Tuesday, 15 August 2017

Venetia Williams: Never Say Die


Venetia Williams
Nowadays, Venetia Williams is an established, and instantly recognisable, star of the training ranks. In her younger days, Venetia was an accomplished amateur jockey – although, by her own admission, “not at all good enough to be professional” – riding 10 winners between 1986 and 1988.

However, her riding career came to an abrupt end when, two weeks after being knocked unconscious during a fall from 200/1 outsider Marcolo at Becher’s Brook in the 1988 Grand National, she broke her neck in a novices’ hurdle at Worcester. Fortunately, she had fractured, but not displaced, her second cervical vertebra – the so-called “hangman’s bone” – so, despite two months in traction, she was, as she later recalled, “very lucky, lucky not to have died.”

Venetia spent the next seven years under the tutelage of John Edwards, Martin Pipe, Barry Hills (Dad of Charlie Hills) and the late Colin Hayes before taking out a training licence in her own right in 1995. She started from scratch, with just six horses in her yard at Aramstone, near Ross-on-Wye, Herefordshire.
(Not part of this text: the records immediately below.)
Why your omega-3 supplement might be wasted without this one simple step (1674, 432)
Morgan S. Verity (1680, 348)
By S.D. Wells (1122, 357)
Nevertheless, in April 1998 she acquired Teeton Mill, a nine-year-old grey gelding by Neltino, from Caroline Bailey, whom she trained to win five races including the Hennessy Gold Cup and the King George VI Chase later the same year. Teeton Mill started 7/2 second favourite for the Cheltenham Gold Cup in 1999, but pulled up lame and never raced again.

Some years later, Venetia recalled, “He joined us in the April, but it was in his early autumn work that we realised he was something special and his rise was meteoric.”

Another of her early successes was Lady Rebecca, a diminutive mare who’d been sold as a yearling at the Doncaster Sales, but returned because she was a box-walker. A box-walker is a horse that tramps, because of boredom, stress or both, round and round its box. In any event, Lady Rebecca was resold for just 400 guineas, but went on to win the Cleeve Hurdle at Cheltenham – at that time, still a Grade 1 contest – three years running in 1999, 2000 and 2001.

In a strange twist of fate, in 2009, 21 years after her one and only ride in – and dramatic exit from – the Grand National, Venetia Williams became only the second female trainer, after Jenny Pitman, to saddle the winner of the world famous steeplechase. Mom Mome, ridden by Liam Treadwell, who was having his first ride in the race, led after the last fence and drew clear on the run-in to beat Comply Or Die, the 2008 winner, by 12 lengths at odds of 100/1.